Creating statistical plots in Python can be a pain, especially if you’re generating them manually. But with the help of the Seaborn Python data visualization library, you can simplify your work and create beautiful plots quickly and with fewer lines of code.
With Seaborn, creating beautiful statistical plots for your data is a piece of cake. This guide will show you how to use this powerful library through real-life examples.
Prerequisites
This tutorial will be a hands-on demonstration. If you’d like to follow along, be sure you have the following:
- A Windows or Linux computer with Python and Anaconda installed. This tutorial will be using Anaconda 2021.11 with Python 3.9 on a Windows 10 PC.
What is the Seaborn Python Library?
The Seaborn Python library is a Python data visualization library built upon the Matplotlib library. Seaborn offers a rich set of high-level tools for creating statistical charts and plots. Seaborn’s capacity to integrate with Pandas Dataframe objects allows you to visualize data quickly.
A DataFrame represents tabular data, like what you would find in a table, spreadsheet, or a comma-separated values CSV file.
Seaborn works with Pandas DataFrames and converts data under the hood into code that Matplotlib can understand.
While there are many high-quality plots available, you’ll learn in this tutorial about the three most common built-in Seaborn plot families to help you get started.
- Relational plots.
- Distribution plots.
- Categorical Plots.
Seaborn includes many more plots, and this tutorial cannot cover all. The Seaborn API documentation and the tutorial are excellent starting points for getting to know all of the different kinds of Seaborn plots.
Setting Up a New JupyterLab and Seaborn Python Environment
Before starting your Seaborn journey, you’ll first need to set up a Jupyter Lab environment. Also, for consistency with the examples, you’ll be working on a specific dataset along with this tutorial.
JupyterLab is a web application that allows you to combine code, rich text, plots, and other media into a single document. You can also share notebooks online with others or use them as executable documents.
To begin setting up your environment, follow these steps.
1. Open the Anaconda Navigator on your computer.
a. On a Windows computer: Click Start —> Anaconda3 —> Anaconda Navigator.
b. On a Linux computer: Run the anaconda-navigator
command on the terminal.
2. On the Anaconda Navigator, look for the JupyterLab application and click Launch. Doing so will open an instance of JupyterLab in a web browser.
3. After launching JypyterLab, open the File Browser sidebar and create a new folder called ATA_Seaborn under your profile or home directory. This new folder will be your project directory.
4. Next, open a new browser tab and download the Pokemon dataset. Make sure to save the ata_pokemon.csv file to the project directory you created, which, in this example, is ATA_Seaborn.
5. Back on the JupyterLab, double click the ATA_Seaborn folder. You should now see the ata_pokemon.csv under that folder.
6. Now, click on the Python 3 button under the Notebook section on the Launcher tab to create a new notebook.

**RECORDED INFORMATION**

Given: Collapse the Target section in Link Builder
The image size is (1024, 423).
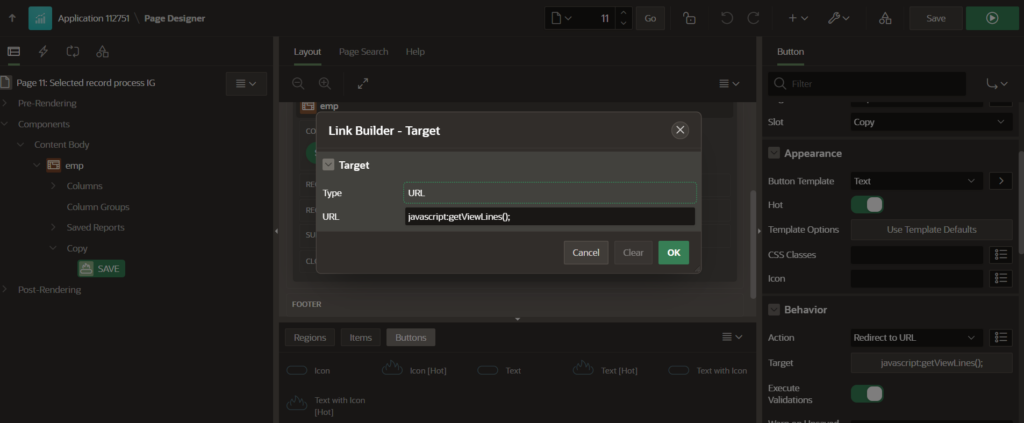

**EXERCISE TASK 1**
In the Seaborn tutorial, which library is Seaborn said to be built upon?
**EXERCISE TASK 2**
Reproduce word for word the passage of the Seaborn tutorial starting at "What is the" and ending at "- Relational plots.".
**EXERCISE TASK 3**
Carry the Seaborn tutorial forward from its final step.

**TASK OUTPUT 1**
Matplotlib

**TASK OUTPUT 2**
What is the Seaborn Python Library?
The Seaborn Python library is a Python data visualization library built upon the Matplotlib library. Seaborn offers a rich set of high-level tools for creating statistical charts and plots. Seaborn’s capacity to integrate with Pandas Dataframe objects allows you to visualize data quickly.
A DataFrame represents tabular data, like what you would find in a table, spreadsheet, or a comma-separated values CSV file.
Seaborn works with Pandas DataFrames and converts data under the hood into code that Matplotlib can understand.
While there are many high-quality plots available, you’ll learn in this tutorial about the three most common built-in Seaborn plot families to help you get started.
- Relational plots.

**TASK OUTPUT 3**
7. Now, click the new notebook Untitled.ipynb and press F2
to rename the file. Change the filename to ata_pokemon.ipynb.
8. Next, add a title to your notebook. This step is optional but recommended to make your project more identifiable.
On your notebooks’ toolbar, click the dropdown menu that says Code and click Markdown.
9. Enter the text, “# Pokemon Data Visualization”, inside the markdown cell and press the Shift + Enter keys.
The cell type selection automatically changes to Code, and the notebook will have the title Pokemon Data Visualization at the top.
10. Finally, save your work by pressing the Ctrl + S keys.
Make sure you save your work frequently. You should save your work often to avoid losing anything if there is any problem with the internet connection. Whenever you make a change, hit
CTRL+S
to save your progress. You can also click the Save button on the toolbar.
Importing the Pandas and Seaborn Python Libraries
Python code typically begins with importing the necessary libraries. And in this project, you’ll be working with the Pandas and Seaborn Python libraries.
To import Pandas and Seaborn, copy the code below and paste it into the command cell on your notebook.
Remember this — to run the code or commands in the command cell, press the Shift + Enter keys.
# import Seaborn libraries
import seaborn as sns
# import Pandas libraries
import pandas as pd
Next, run the command below to apply the Seaborn default theme aesthetics to the plots you’ll be generating.
sns.set_theme()
Seaborn has five built-in themes available. They are darkgrid
(default), whitegrid
, dark
, white
, and ticks
.
Importing the Sample Dataset
Now that you’ve set up your JupyterLab environment let’s import the data from the dataset to your Jupyter environment.
1. Run the pd.read_csv()
command in the cell to import the data. The dataset filename must be inside the parenthesis to indicate the file to import enclosed in double-quotes.
The command below will import the ata_pokemon.csv and store the dataset to the pokemon
variable.
pokemon = pd.read_csv("ata_pokemon.csv")
2. Run the pokemon.head()
command to preview the first five rows of the imported dataset.
pokemon.head()
You will get the following output.
3. Double-click on the ata_pokemon.csv file on the left to inspect every individual row. You will get the following output.
As you can see, this dataset is quite convenient to work with because it lists each observation by row, and all the numerical information is in separate columns.
Now, let’s ask some questions about the dataset to help with the analysis.
- What is the relationship between Attack and HP?
- What is the distribution of Attack?
- What is the relationship between Attack and Type?
- What is the distribution of Attack for each Type?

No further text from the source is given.